What are growth stocks?
Growth companies are usually defined as companies that have higher earnings growth as compared to their competitors. These companies operate in fast-growing industries and usually do not pay dividends as the earnings are reinvested to fuel growth. Hence, the return on growth stocks usually comes from appreciation of stock prices rather than dividends.
These stocks can be an excellent investment opportunity for investors looking to outperform the market. However, growth stocks can command high valuations which may not be justifiable sometimes. At Windmill Capital, we believe that investors should buy stocks at justifiable valuations.
That’s why we have created ‘Growth at Fair Price’, a portfolio of growing stocks which are trading at fair valuations and have been witnessing an upward momentum in their price.

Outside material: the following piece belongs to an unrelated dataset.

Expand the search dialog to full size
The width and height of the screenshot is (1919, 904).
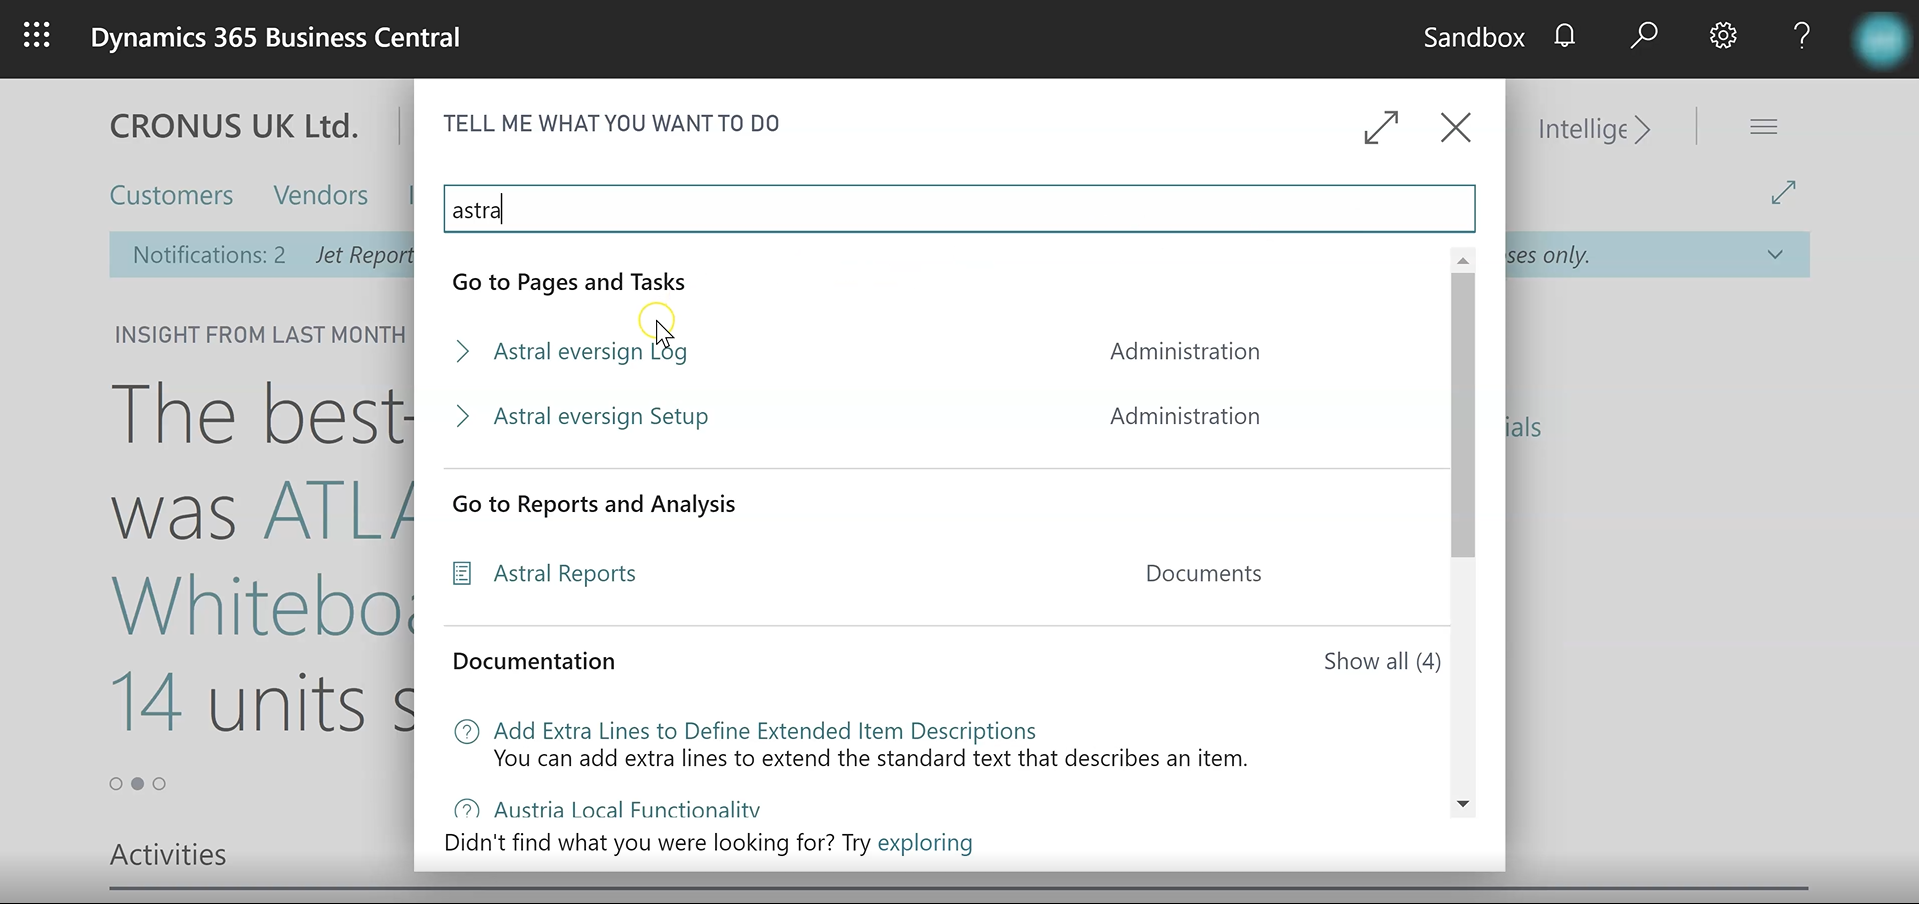pyautogui.click(x=1381, y=127)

To select stocks under this smallcase we consider the following metrics:
- Earnings – Earnings per share (EPS) represents the portion of a company’s profit that can be allocated to each outstanding common share of the company. The higher the earnings per share of a company, the better is its profitability. Companies that are able to increase their earnings per share year after year are desirable. The smallcase only selects profit-making companies that have been recording significant growth in earnings per share over the medium term. In addition, these companies should also have reported an increasing net profit margin trend.

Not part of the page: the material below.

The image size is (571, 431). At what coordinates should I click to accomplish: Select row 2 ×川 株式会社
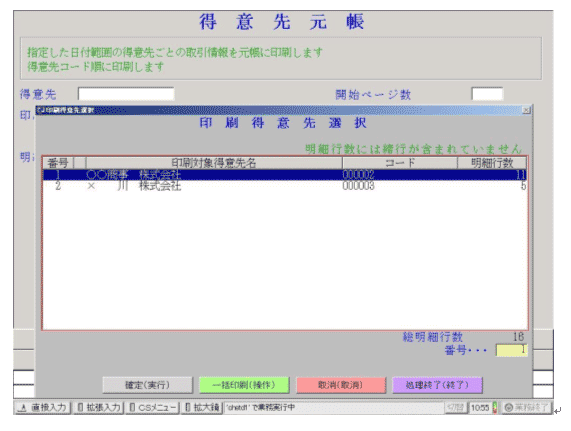tap(285, 186)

- Efficiency – Return on capital employed (ROCE) measures a company’s profitability and the efficiency with which it uses capital. Only companies that have high ROCE and display an increasing trend in ROCE are selected.
- Valuations – P/E ratio is an important valuation ratio and helps understand whether a company is undervalued or overvalued. This ratio is often compared to the ratio of different companies operating in the same sector. This smallcase shortlists undervalued companies trading at low PE in comparison to its peers in the same sector.
- Momentum – Momentum is the pace of change in a stock’s price. This could either indicate a positive or negative trend in stock prices. It has been observed that stocks whose prices have been rising recently will continue to do so in the near term and vice versa. This smallcase only selects stocks that have been witnessing positive price momentum.
Who may be suitable to invest in this smallcase?
Growth at Fair Price smallcase shortlists fairly valued, growing companies whose prices have been witnessing positive momentum. During times of market crisis, stocks of fairly-valued growing companies may not witness a massive drop and can help steady the portfolio returns. During bullish phases, momentum kicks in and helps the smallcase beat the broader market.
Pure-equity strategy like this one comes with the risk of significant drawdowns in the short-term and is suitable for long-term investors with a higher risk appetite.